In 1976, RPM magazine published a chart for top-performing singles in the easy listening/middle-of-the-road categories in Canada. The chart, entitled Pop Music Playlist from January to May and MOR Playlist for the rest of 1976, has undergone numerous name changes, becoming Adult Oriented Playlist in 1977, Contemporary Adult in 1981 and finally Adult Contemporary in 1984 until the magazine's final publication in November 2000. In 1976, forty-one singles reached number one in the chart, which contains 50 positions. The first number-one in 1976 was "Something Better to Do" by English-Australian singer Olivia Newton-John, continuing from the 1975 charts, and the last was "Sorry Seems to Be the Hardest Word" by English musician Elton John.

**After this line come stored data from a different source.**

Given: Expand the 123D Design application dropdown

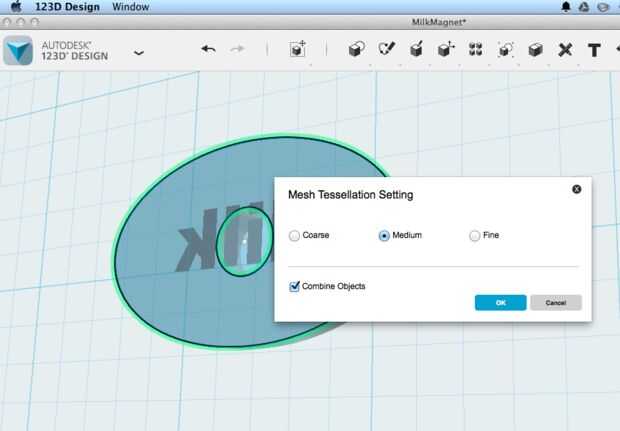Looking at the screenshot, I should click(139, 53).
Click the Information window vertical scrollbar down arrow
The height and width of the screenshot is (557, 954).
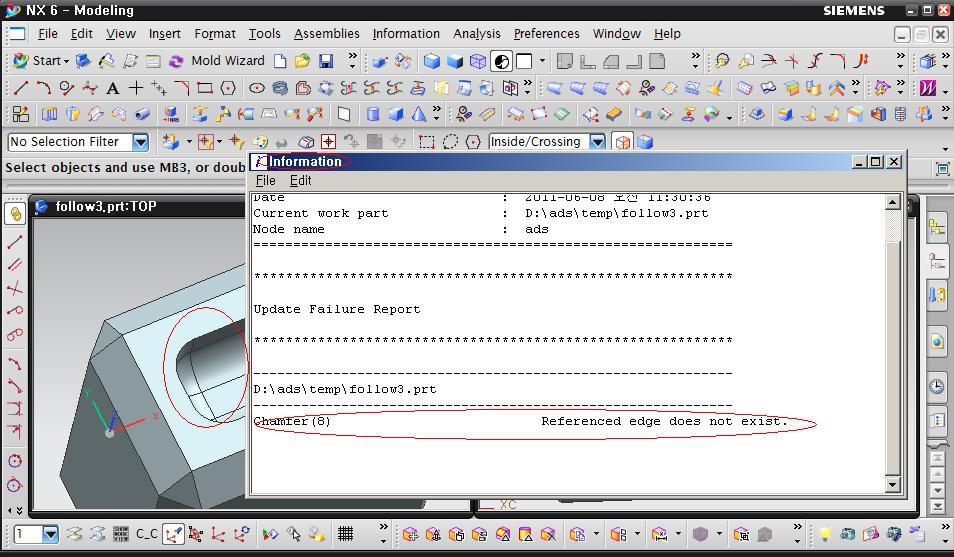[x=893, y=485]
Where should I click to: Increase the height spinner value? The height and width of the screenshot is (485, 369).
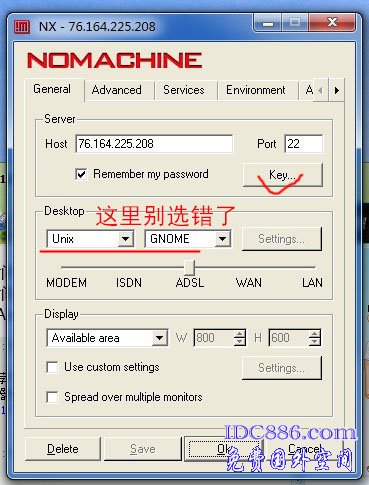tap(314, 334)
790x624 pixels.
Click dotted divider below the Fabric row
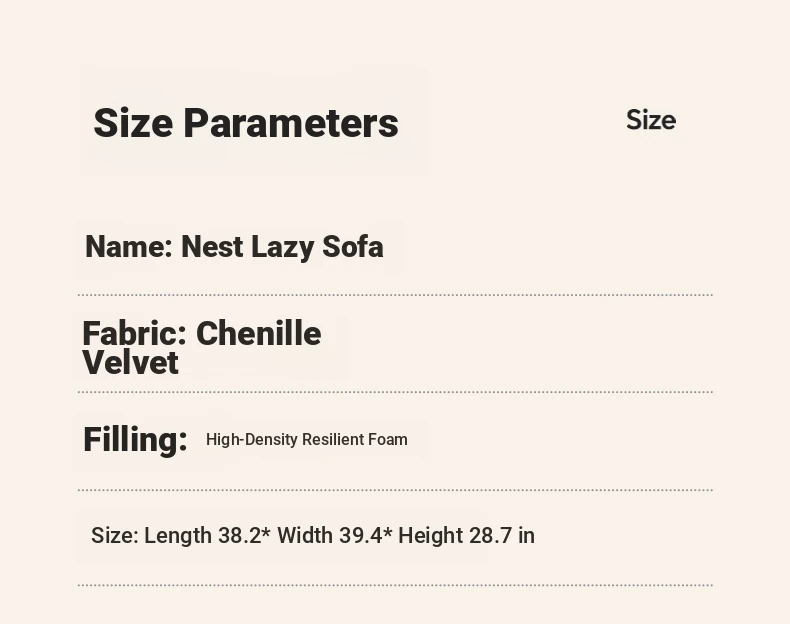[x=395, y=392]
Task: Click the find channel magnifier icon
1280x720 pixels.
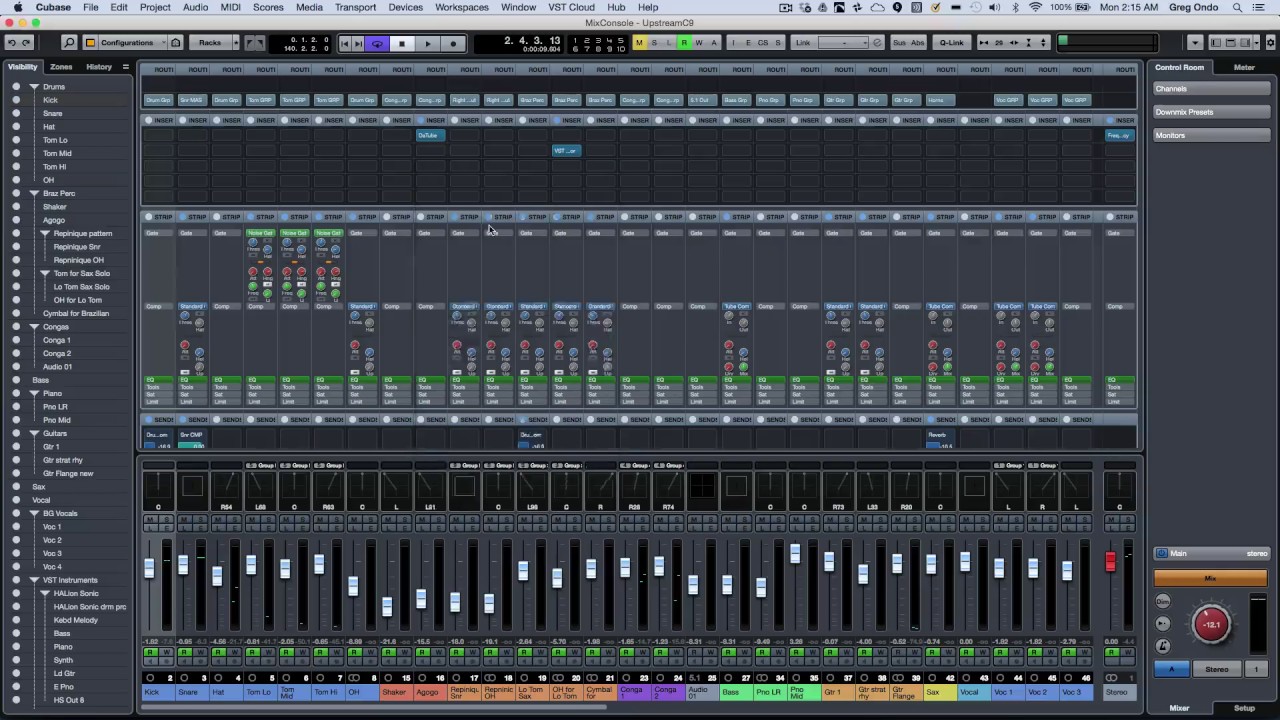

Twenty acts have their first number-one in the chart in 1976: Neil Sedaka, George Baker Selection, Paul Simon (formerly of Simon & Garfunkel), Eric Carmen (formerly of the Raspberries), the THP Orchestra, Gary Wright, the Bellamy Brothers, Maxine Nightingale, John Sebastian (formerly of the Lovin' Spoonful), Henry Gross, Wings, Johnny Cash, Starbuck, Enrico Farino, Kiki Dee, England Dan & John Ford Coley, War, Patsy Gallant, ABBA, Engelbert Humperdinck and Burton Cummings (formerly of the Guess Who). Five Canadian acts, the THP Orchestra, Enrico Farino, Gordon Lightfoot, Patsy Gallant and Burton Cummings had at least one number-one that year.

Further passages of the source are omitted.